Opened 5 years ago

Closed 4 years ago

#14091 closed Bug (fixed)

Fix incorrect quoting in connection.queries

Reported by: danielr Owned by: jacob
Component: Database layer (models, ORM) Version: 1.2
Severity: Normal Keywords:
Cc: Triage Stage: Ready for checkin
Has patch: yes Needs documentation: no
Needs tests: no Patch needs improvement: no
Easy pickings: no UI/UX:

Description

The default implementation of DatabaseOperations.last_executed_query returns incorrectly quoted values for many common queries in MySQL. This means that connection.queries does not properly reflect the query that was actually executed by the database, leading to hard-to-debug errors.

For example, given this model:

    class Foo(models.Model):
        name = models.CharField(max_length=10)
        added = models.DateTimeField()

doing this query:

    Foo.objects.filter(added__lte=datetime.datetime.today())

gives this result from connection.queries:

[{'sql': "SELECT `foo_foo`.`id`, `foo_foo`.`name`, `foo_foo`.`added` FROM `foo_foo` WHERE `foo_foo`.`added` <= 2010-08-11 02:58:21  LIMIT 21",
  'time': '0.052'}]

which is invalid SQL because the timestamp is not quoted at all - although the query actually sent to the db is correctly quoted.

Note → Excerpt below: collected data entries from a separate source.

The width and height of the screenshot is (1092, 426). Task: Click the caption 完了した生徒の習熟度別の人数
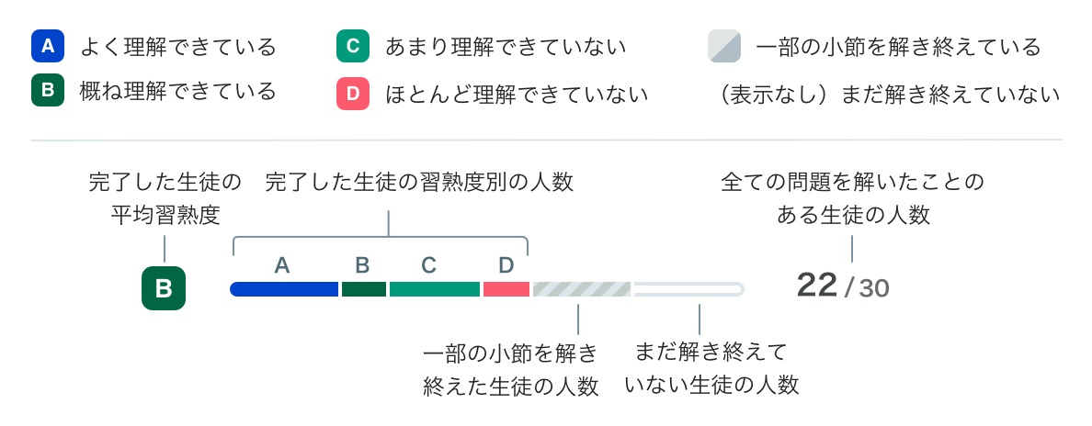click(x=420, y=183)

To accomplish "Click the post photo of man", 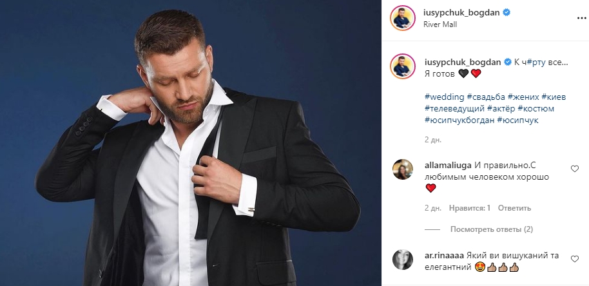I will point(191,143).
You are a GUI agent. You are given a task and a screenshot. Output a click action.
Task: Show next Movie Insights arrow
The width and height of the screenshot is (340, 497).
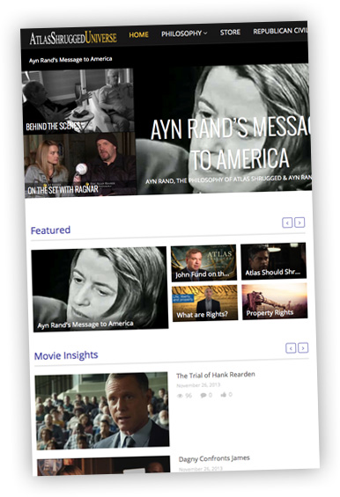coord(303,347)
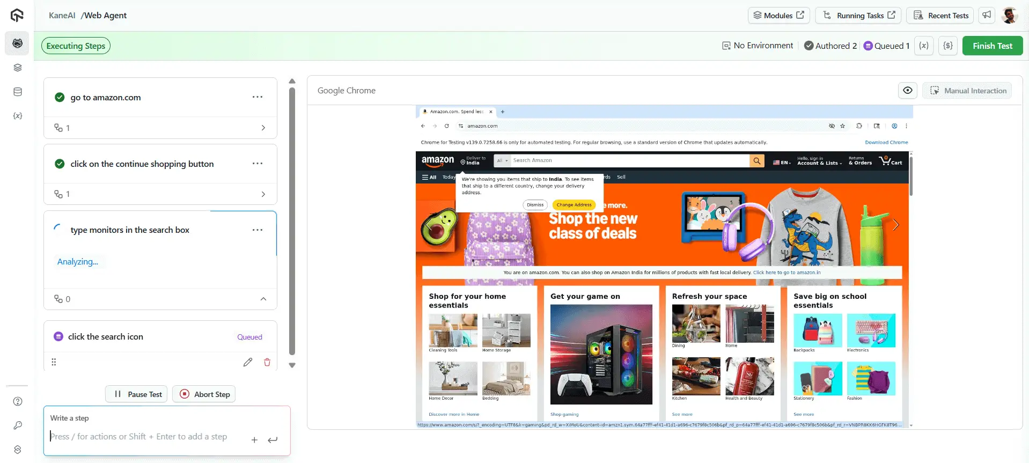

More seriously, doing something like this:

values = ((u'1', '2010-08-09T15:55:28'),
          (u'2', '2010-08-10T15:55:28'),
          (u'3', '2010-08-11T15:55:28'))
Foo.objects.extra(where=['(name, added) in %s'], params=[values])

wrongly reports that the values tuple has been correctly quoted:

[{'sql': "SELECT `foo_foo`.`id`, `foo_foo`.`name`, `foo_foo`.`added` FROM `foo_foo` WHERE (name, added) in ((u'0', '2010-08-08T15:55:28'), 
(u'1', '2010-08-09T15:55:28'), (u'2', '2010-08-10T15:55:28'), (u'3', '2010-08-11T15:55:28')) LIMIT 21",  'time': '0.052'}]

when in fact the query sent to the database is

SELECT `foo_foo`.`id`, `foo_foo`.`name`, `foo_foo`.`added` FROM `foo_foo` WHERE (name, added) in (("\'0\'", "\'2010-08-09T15:55:28\'"), 
("\'0\'", "\'2010-08-09T15:55:28\'"), ("\'0\'", "\'2010-08-09T15:55:28\'"), ("\'0\'", "\'2010-08-09T15:55:28\'"), ("\'0\'", "\'2010-08-09T15:55:28\'"), 
("\'0\'", "\'2010-08-09T15:55:28\'"), ("\'0\'", "\'2010-08-09T15:55:28\'"), ("\'0\'", "\'2010-08-09T15:55:28\'"), ("\'0\'", "\'2010-08-09T15:55:28\'")) 

which is obviously not what was intended.

The Postgres backend overrides the last_executed_query method to use the cursor.query atribute, ensuring that the query is correctly represented. MySQLdb actually provides a similar attribute, cursor._executed, and this should be used by the MySQL backend. Attached patch uses this, but falls back to the default implementation if the attribute is not populated (the current version of MySQLdb occasionally does not populate _executed, although this appears to be fixed in the forthcoming version 2.)

No tests attached, because I couldn't work out where to put them - happy to do so with some advice.

Attachments (4)

mysql_lastexecuted.diff (685 bytes) - added by danielr 5 years ago.
14091.patch (6.2 KB) - added by aaugustin 4 years ago.
14091.2.patch (5.8 KB) - added by aaugustin 4 years ago.
14091.3.patch (6.6 KB) - added by aaugustin 4 years ago.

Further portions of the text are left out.